In the Reserve and National Guard, it’s very different. While on active-duty orders, these citizen-warriors have access to care, and for limited periods upon demobilization. Otherwise, they are on their own. Civilian-sponsored employer dental plans can help, but most have co-pays, deductibles and annual maximums. Additionally, many service members do not have dental insurance through their employers.
Even the care they get while mobilized may be incomplete and can leave them vulnerable to high out-of-pocket expenses. The impact of this inequitable burden on readiness was discussed on March 2 at a Reserve Education Forum hosted by the Reserve Organization of America (ROA).
The forum, “How Teeth Impact Military Readiness for the Reserve and Guard,” was moderated by one author — ROA’s health services officer, retired Army Maj. Gen. Peggy Wilmoth, Ph.D., R.N., interim dean and professor at the University of North Carolina. Panelists included two other authors — Col. Scott Blum, an Air National Guard dentist assigned to the National Guard Bureau Office of the Joint Surgeon General, who holds a doctor of dental medicine from New Jersey Dental School and has a private practice in New Jersey; and Col. Diana Zschaschel, an Army Reserve dentist who holds a doctor of dental surgery from the University of California and has a private practice in Los Angeles. Joining them was ROA’s director of legislation and military policy, Jonathan Sih.
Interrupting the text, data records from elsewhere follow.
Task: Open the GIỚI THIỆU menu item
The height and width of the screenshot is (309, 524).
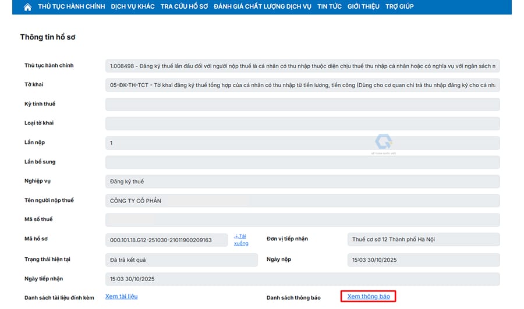Action: 363,7
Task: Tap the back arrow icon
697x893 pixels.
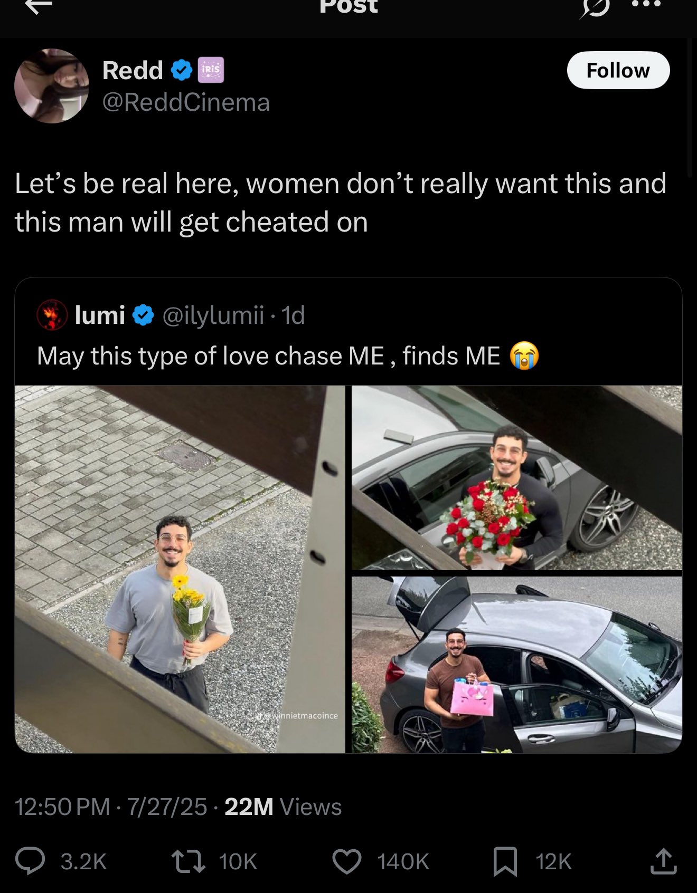Action: coord(39,5)
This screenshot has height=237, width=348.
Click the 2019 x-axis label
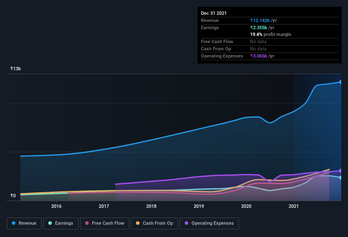(x=199, y=207)
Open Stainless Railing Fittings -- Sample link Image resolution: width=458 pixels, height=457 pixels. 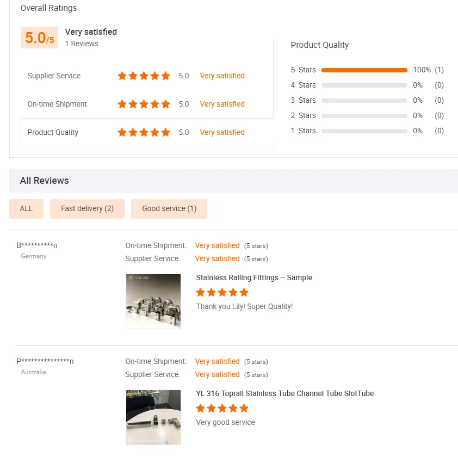(x=254, y=278)
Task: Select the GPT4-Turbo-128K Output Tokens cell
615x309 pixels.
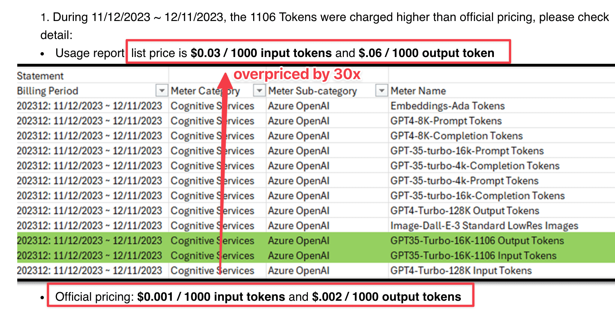Action: (465, 211)
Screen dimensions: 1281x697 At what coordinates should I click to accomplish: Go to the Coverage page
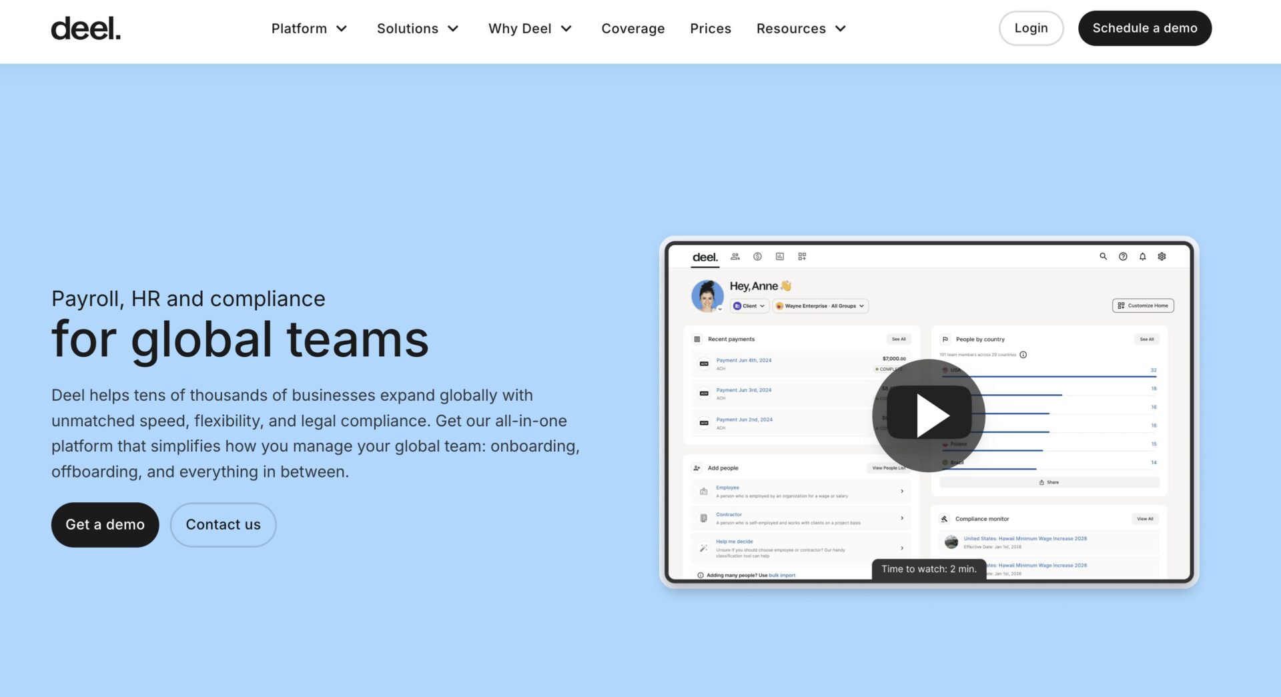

The panelists discussed inequities with regard to access to dental care and examinations, as well as within the Reserve Health Readiness Program (RHRP) that provides a modicum of urgent care and limited examinations to the Reserve Components. Many Reserve and Guard service members face difficulties in simply finding a provider who will accept patients under this program’s “onerous” and “cumbersome” policies.
Once a provider is found, the RHRP will cover only an exam and only limited urgent care for Army components. If a complex problem is found, a specialist must be seen, lengthening the process. One reservist needed several tooth extractions, and had missing teeth and extensive cavities needing root canals. A year has gone by without RHRP approval to see a dentist.
A root canal and crown can easily run $2,000 to $3,000 or more. Many service members can’t or won’t spend that kind of money. The least costly solution would be to extract the tooth. If such a problem occurs during a deployment, often because of a lack of preventative care at home, the costs escalate. It can cost $200,000 to fly a soldier out of the area of operations to get dental care, and that takes the soldier out of action for days, weeks or longer — so, it’s a readiness issue. Dental health increases readiness.
Bipartisan legislation in Congress, H.R. 3512, Healthcare for Our Troops Act of 2021, endorsed by ROA, would “eliminate certain health care charges for members of the Selected Reserve eligible for TRICARE Reserve Select, and for other purposes.” This bill’s passage would help ensure the Reserve Components “private health care” coverage that would reduce factors now preventing them from getting preventative and corrective care.
The Army has a regulation titled, “Holistic Health and Fitness,” and we contend that dental fitness is health fitness. That equals military readiness.
Maj. Gen. Peggy Wilmoth, U.S. Army (Ret.), PhD, RN, is the chair of the ROA Health Services Committee. She is interim dean and a professor at the University of North Carolina.
Col. Scott Blum, Air National Guard, is an Air National Guard dentist who holds a Doctor of Dental Medicine and has a private practice in New Jersey.
Col. Diana Zschaschel, U.S. Army Reserve, is an Army dentist who holds a Doctor of Dental Surgery from the University of California and has a private practice in Los Angeles.
Maj. Gen. Jeffrey E. Phillips, U.S. Army (Ret.), is chief executive officer of the Reserve Organization of America.